¡Mira, Look!: Illegal

IllegalWe all know that the subject of immigration is deeper than it would appear on the surface. While many people immigrate for a better job or a better future for their families, there are many problems facing the typical immigrant. We see this on the news as people fight to “secure our borders,” while others fight for immigrant’s rights. But what about those who immigrate and their families? What is it like to be an immigrant? Not only does uncertainty face those who immigrate, but it faces the families of those who come to the North as well. This week’s book, Bettina Restrepo’s Illegal, puts immigration into this realistic context.

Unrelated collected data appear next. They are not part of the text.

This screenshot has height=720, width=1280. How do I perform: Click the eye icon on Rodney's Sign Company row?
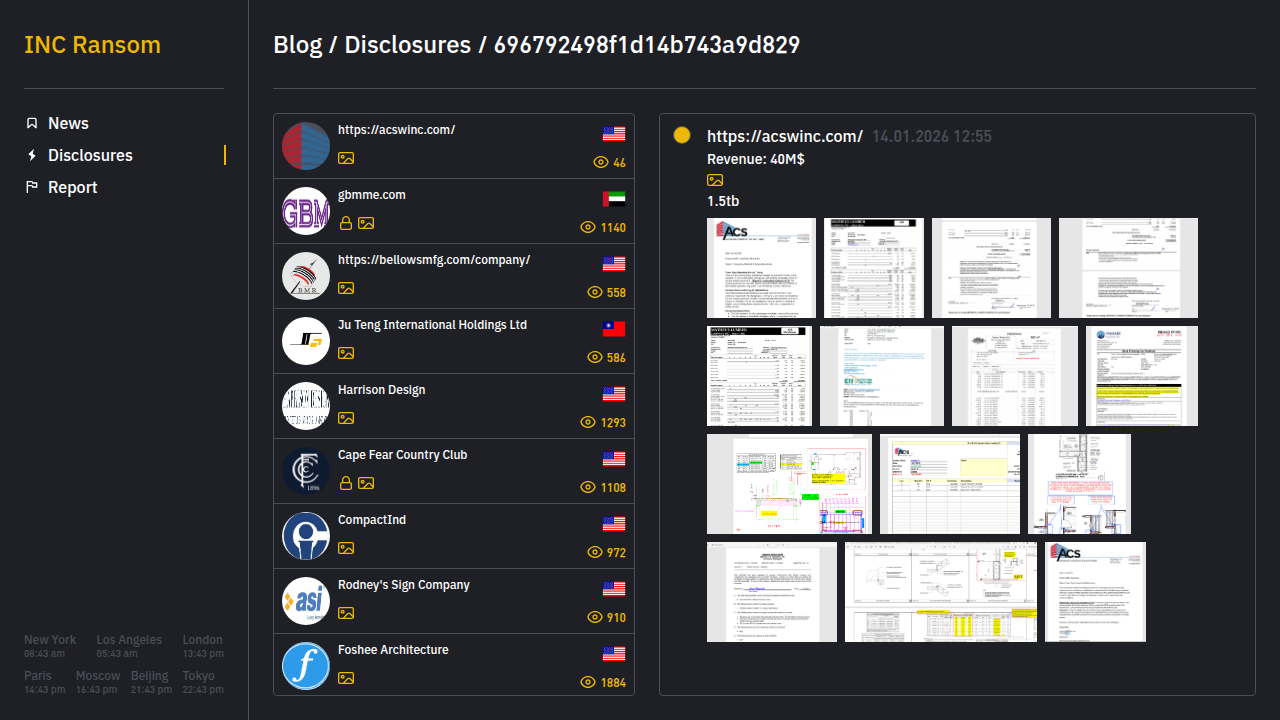point(595,618)
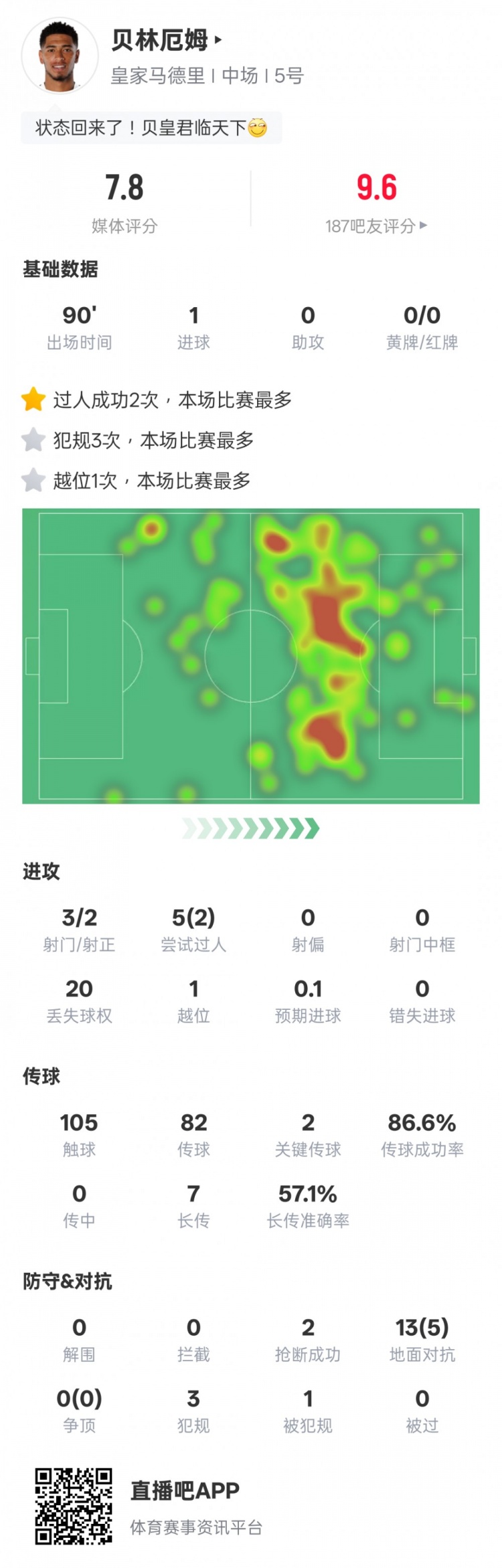The height and width of the screenshot is (1568, 502).
Task: Click Bellingham's player avatar photo
Action: pyautogui.click(x=60, y=55)
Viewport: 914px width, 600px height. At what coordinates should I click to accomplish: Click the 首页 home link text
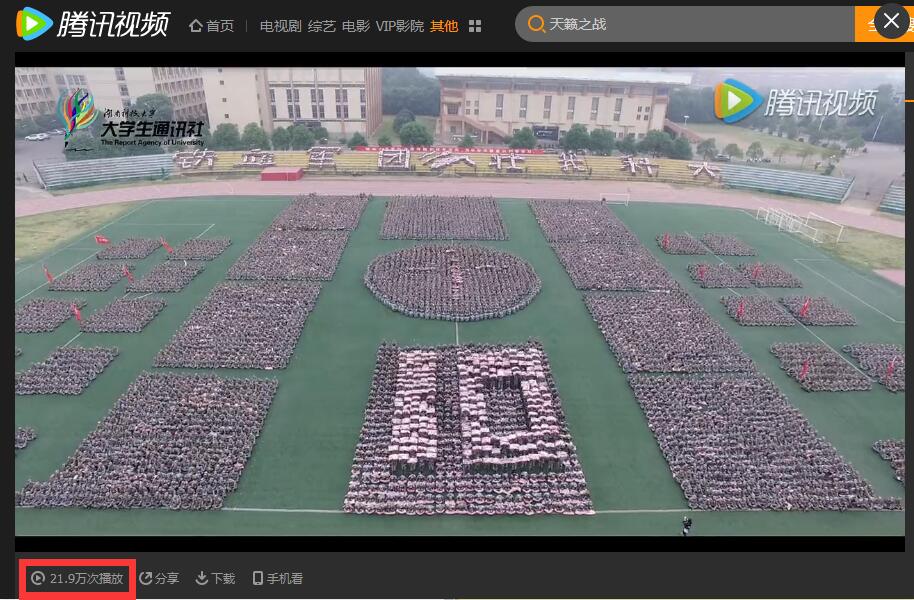point(220,26)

Illegal tells the story of Nora, a young girl whose father leaves Mexico in search of work in the North. Her father maintains constant contact with the family, sending letters and money to the family as frequently as possible. While Nora is sad that her father is gone, she remains hopeful that he will return and they will live a better life one day. However, when her father’s letters and money stop coming, Nora and her mother cross the border into Texas to look for him. Now, not only is Nora without her father, but she too is also an immigrant in this strange land forced to readjust.

While the title may be a bit off-putting at first, this is exactly the kind of conversation and thought provoking literature we should consider on immigration. What does it mean to be “illegal”? How are such umbrella terms hurtful? The immigration experience tends to be unique, but universal at the same time. Children and adults alike will experience similar forms of discrimination. In many aspects, this book describes Nora’s coming of age story, and it contributes to the discussion of what readjustment means for teens, especially when there is a level of ambiguity regarding family members. It can be an intense, scary process for those involved on both sides as this book discusses what it is like to miss a family member who has migrated as well as what it’s like to be the immigrant.

I hope you will check out Restrepo’s Illegal for your young adult readers!

Until Next Time,



2 thoughts on “¡Mira, Look!: Illegal

  1. “While many people immigrate for a better job or a better future for their families, there are many problems facing the typical immigrant.”…another point of context often omitted from the national discussion is that many (not all) of the hardships found in Latin America are directly caused by the economic neoliberal policies of the U.S.

    Looks like a great book, I’ll have to check it out. Thanks, Neoshia!

    • I couldn’t agree with you more, Jeff. That is a very important point that is often left out of the national discussion on immigration. As always, thanks for reading this post, and I do hope you check out this book!